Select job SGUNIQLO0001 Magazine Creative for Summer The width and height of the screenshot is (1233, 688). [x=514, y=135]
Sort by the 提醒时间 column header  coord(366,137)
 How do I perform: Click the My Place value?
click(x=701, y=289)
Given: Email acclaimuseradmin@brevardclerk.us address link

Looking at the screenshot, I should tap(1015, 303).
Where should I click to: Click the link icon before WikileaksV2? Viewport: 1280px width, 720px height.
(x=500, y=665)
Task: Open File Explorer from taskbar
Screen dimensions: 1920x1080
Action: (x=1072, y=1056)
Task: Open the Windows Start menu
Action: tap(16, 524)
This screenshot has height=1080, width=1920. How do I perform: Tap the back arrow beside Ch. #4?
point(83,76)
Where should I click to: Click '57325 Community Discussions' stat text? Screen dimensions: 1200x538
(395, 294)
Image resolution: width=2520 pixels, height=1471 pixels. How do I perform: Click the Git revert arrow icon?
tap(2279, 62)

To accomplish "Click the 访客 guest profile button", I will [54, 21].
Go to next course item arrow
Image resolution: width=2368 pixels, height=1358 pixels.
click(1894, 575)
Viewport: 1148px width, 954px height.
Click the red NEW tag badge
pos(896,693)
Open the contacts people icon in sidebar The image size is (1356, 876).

#####

■ WRITTEN TASK
Put every line of the entries above into a numbered list, omitting the blank lines.

■ OUTPUT FOR THIS TASK
1. Select job SGUNIQLO0001 Magazine Creative for Summer The width and height of the screenshot is (1233, 688). [x=514, y=135]
2. Sort by the 提醒时间 column header  coord(366,137)
3.  How do I perform: Click the My Place value?
4. click(x=701, y=289)
5. Given: Email acclaimuseradmin@brevardclerk.us address link
6. Looking at the screenshot, I should tap(1015, 303).
7. Where should I click to: Click the link icon before WikileaksV2? Viewport: 1280px width, 720px height.
8. (x=500, y=665)
9. Task: Open File Explorer from taskbar
10. Screen dimensions: 1920x1080
11. Action: (x=1072, y=1056)
12. Task: Open the Windows Start menu
13. Action: tap(16, 524)
14. This screenshot has height=1080, width=1920. How do I perform: Tap the back arrow beside Ch. #4?
15. point(83,76)
16. Where should I click to: Click '57325 Community Discussions' stat text? Screen dimensions: 1200x538
17. (395, 294)
18. Image resolution: width=2520 pixels, height=1471 pixels. How do I perform: Click the Git revert arrow icon?
19. tap(2279, 62)
20. To accomplish "Click the 访客 guest profile button", I will [54, 21].
21. Go to next course item arrow
22. Image resolution: width=2368 pixels, height=1358 pixels.
23. click(1894, 575)
24. Viewport: 1148px width, 954px height.
25. Click the red NEW tag badge
26. pos(896,693)
27. Open the contacts people icon in sidebar The image size is (1356, 876).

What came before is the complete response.